The capsule, originally placed under a State House cornerstone in 1795 by Gov. Sam Adams and Revolutionary War figures Paul Revere and William Scollay, was removed last month after workers spent seven hours chiseling it out.
Officials already have an idea of what's inside. The capsule was opened back in 1855, and its contents were cleaned and documented before more materials were added and it was placed back under the State House.
It is believed to hold a collection of coins dating from 1652 and 1855, an engraved silver plate, a copper medal depicting George Washington, newspapers, cards and more.
The main mystery surrounds the condition of the contents, The Associated Press reports:
Pamela Hatchfield, a conservator at the [MFA], said the capsule initially was unearthed accidentally in 1855 when some modifications were made to the building.
Officials acknowledge the items might not be in great shape.

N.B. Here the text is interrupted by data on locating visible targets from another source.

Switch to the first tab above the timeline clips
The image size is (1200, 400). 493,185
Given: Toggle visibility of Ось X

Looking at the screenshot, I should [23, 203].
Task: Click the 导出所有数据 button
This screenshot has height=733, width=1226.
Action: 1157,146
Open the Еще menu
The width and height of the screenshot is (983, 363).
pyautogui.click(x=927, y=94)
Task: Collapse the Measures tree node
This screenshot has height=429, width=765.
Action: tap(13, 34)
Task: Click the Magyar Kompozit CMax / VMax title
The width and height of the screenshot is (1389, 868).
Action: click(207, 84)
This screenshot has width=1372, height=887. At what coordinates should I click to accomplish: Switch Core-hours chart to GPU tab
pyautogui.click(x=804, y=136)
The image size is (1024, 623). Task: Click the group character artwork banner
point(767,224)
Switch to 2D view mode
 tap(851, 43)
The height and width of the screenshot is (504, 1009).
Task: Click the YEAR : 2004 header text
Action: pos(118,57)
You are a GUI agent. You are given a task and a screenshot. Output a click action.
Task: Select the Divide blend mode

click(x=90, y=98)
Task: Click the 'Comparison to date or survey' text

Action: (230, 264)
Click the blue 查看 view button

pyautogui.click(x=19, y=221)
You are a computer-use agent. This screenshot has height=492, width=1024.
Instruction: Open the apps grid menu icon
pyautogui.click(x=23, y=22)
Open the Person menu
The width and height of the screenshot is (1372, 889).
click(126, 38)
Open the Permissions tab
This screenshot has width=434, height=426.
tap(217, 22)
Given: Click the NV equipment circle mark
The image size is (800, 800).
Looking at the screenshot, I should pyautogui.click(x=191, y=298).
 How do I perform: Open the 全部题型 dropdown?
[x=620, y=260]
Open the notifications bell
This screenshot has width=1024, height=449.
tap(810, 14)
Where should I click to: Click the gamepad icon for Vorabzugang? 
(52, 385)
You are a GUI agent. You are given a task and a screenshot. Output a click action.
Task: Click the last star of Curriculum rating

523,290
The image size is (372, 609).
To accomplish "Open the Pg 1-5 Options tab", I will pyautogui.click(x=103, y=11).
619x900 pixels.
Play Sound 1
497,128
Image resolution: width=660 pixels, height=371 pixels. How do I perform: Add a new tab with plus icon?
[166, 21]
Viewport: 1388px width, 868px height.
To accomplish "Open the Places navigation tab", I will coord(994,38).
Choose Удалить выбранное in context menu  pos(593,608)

Secretary of State William Galvin said notes from that era indicated that officials washed some of the contents with acid before putting them in the new copper box. He also said records show it was a humid day when the items were restored and the corner of the Statehouse where the capsule was reinstalled has had a water leakage problem for decades.
This isn't the first time capsule to be opened in Boston recently. In October, a capsule dating back to 1901 was recovered from the Old State House lion statue. Inside were various Boston newspapers, campaign buttons, a nail from the Old South Church and more.